## TASK PROMPT
All lines in the listing below from the one containing "The image size is (868, 490)." through the last should be written out exactly, and only those.

══════════

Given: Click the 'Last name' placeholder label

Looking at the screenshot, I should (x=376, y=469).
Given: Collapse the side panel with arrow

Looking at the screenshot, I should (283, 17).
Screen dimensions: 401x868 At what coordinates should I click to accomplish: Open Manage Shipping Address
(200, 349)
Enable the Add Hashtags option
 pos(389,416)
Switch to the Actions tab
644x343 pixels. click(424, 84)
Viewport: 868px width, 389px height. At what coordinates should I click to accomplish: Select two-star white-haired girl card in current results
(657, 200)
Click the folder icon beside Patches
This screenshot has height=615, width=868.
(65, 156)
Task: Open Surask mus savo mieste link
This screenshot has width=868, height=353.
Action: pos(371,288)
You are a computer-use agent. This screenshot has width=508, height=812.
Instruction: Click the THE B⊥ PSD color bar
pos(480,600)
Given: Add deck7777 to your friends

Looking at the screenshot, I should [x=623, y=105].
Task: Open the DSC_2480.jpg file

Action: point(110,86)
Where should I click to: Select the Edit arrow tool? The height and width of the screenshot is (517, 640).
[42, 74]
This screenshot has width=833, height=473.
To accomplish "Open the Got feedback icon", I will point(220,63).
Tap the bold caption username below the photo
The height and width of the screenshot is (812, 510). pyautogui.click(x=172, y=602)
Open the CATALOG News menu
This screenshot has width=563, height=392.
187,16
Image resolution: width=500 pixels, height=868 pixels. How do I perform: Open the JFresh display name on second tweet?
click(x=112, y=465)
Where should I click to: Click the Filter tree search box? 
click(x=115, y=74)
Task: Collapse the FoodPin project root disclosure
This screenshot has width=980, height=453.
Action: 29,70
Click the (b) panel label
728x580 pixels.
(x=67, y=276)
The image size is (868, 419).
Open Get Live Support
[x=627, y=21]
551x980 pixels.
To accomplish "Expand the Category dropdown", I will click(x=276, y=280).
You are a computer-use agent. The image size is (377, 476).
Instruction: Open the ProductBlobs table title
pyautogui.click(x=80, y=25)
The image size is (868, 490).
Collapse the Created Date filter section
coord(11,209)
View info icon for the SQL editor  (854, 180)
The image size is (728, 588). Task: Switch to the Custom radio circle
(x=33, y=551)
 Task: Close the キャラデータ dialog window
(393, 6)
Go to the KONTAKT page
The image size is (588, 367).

══════════

## TASK OUTPUT
The image size is (868, 490).
Collapse the Created Date filter section
coord(11,209)
View info icon for the SQL editor  (854, 180)
The image size is (728, 588). Task: Switch to the Custom radio circle
(x=33, y=551)
 Task: Close the キャラデータ dialog window
(393, 6)
Go to the KONTAKT page
The image size is (588, 367).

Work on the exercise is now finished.